Perché in un ateneo pontificio?
«Mike Smith, la “guest star” dell’evento, ha fatto un tour
europeo per presentare l’HTML 5, il nuovo protocollo d’intesa per
il linguaggio del web che diventerà standard auspicabilmente nel 2014.
Il Regina Apostolorum, in
quanto luogo di formazione integrale della persona umana, ha accettato
la sfida posta dal digitale e da alcuni anni propone
corsi, convegni e incontri dedicati alla comunicazione on line.

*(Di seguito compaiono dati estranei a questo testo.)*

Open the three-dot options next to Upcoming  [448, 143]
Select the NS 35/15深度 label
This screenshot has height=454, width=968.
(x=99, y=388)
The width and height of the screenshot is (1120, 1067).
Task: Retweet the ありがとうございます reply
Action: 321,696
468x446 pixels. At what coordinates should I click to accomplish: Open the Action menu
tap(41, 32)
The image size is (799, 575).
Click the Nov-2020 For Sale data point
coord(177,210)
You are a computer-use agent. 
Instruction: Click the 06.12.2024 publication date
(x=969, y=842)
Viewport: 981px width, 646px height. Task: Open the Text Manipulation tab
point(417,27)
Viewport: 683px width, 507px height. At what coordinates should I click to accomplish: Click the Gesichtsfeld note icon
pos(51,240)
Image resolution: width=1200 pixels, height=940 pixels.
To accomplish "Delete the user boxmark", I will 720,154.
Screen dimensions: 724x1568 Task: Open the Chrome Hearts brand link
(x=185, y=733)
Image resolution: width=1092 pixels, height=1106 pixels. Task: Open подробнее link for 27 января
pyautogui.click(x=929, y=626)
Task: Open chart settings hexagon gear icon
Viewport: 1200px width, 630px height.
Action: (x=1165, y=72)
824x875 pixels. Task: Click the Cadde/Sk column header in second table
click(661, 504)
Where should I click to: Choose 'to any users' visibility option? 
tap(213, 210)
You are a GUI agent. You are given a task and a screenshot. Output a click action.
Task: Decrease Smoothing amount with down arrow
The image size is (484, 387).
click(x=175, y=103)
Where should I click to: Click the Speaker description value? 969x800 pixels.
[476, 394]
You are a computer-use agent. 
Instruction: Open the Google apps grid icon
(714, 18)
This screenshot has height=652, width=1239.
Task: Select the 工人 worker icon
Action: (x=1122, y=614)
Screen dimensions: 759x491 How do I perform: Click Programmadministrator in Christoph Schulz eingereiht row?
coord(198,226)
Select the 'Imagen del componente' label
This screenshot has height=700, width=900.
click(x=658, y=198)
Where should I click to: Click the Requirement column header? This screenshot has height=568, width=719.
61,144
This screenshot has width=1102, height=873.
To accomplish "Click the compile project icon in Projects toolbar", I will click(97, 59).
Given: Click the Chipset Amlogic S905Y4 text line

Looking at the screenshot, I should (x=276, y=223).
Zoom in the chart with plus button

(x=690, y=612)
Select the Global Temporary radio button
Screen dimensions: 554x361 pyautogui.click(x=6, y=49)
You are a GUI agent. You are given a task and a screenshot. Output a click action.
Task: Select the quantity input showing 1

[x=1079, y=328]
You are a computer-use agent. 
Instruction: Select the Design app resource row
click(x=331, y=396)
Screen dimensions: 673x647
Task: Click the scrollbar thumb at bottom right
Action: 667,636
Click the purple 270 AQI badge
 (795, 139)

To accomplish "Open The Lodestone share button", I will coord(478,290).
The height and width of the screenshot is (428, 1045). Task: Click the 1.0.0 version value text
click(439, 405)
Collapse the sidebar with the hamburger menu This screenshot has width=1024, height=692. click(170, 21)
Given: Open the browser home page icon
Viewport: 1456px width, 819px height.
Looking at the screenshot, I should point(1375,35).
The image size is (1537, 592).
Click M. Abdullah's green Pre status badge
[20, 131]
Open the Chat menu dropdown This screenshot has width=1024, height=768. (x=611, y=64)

La comunicazione digitale è una sfida per la Chiesa,
perché è un vettore di trasmissione importante. Ha un forte
slancio universale, come la Chiesa, potremmo dire: raggiungere tutti, essere
comprensibile per tutti, essere universalmente condiviso. Il linguaggio digitale ha
aperto un nuovo ambito di dialogo e la chiesa può
portare il suo immenso contributo di saggezza nell’era digitale».
Ha aperto la sessione Oreste Signore, docente del master dell’ISSD invitando i presenti
a chiedersi “non cosa il web può fare per noi,
ma cosa noi possiamo fare per il web!".
Era presente anche Luciano Giustini, docente del master dell’ISSD.
«L’evento è
stato sicuramente di grande importanza» ha detto, «soprattutto se pensiamo
alla fase di disorientamento vissuta negli anni scorsi nell’ambito degli
standard Web, con la diversificazione tra HTML e XHTML. Dopo
il 1999 e la versione 4 del linguaggio, infatti, c’era
stato il pericolo che si creassero delle incompatibilità. Oggi l’HTML
5 rappresenta il futuro dello standard Web ed è molto
significativo che l’ultima tappa di questo tour dell’organismo internazionale che
si occupa di ratificarlo si sia svolta all’ateneo, segno anche
di profondo interesse e sinergia nell’ambito della formazione tra un’istituzione
cattolica che punta alla formazione integrale ed un ente così
importante a livello internazionale».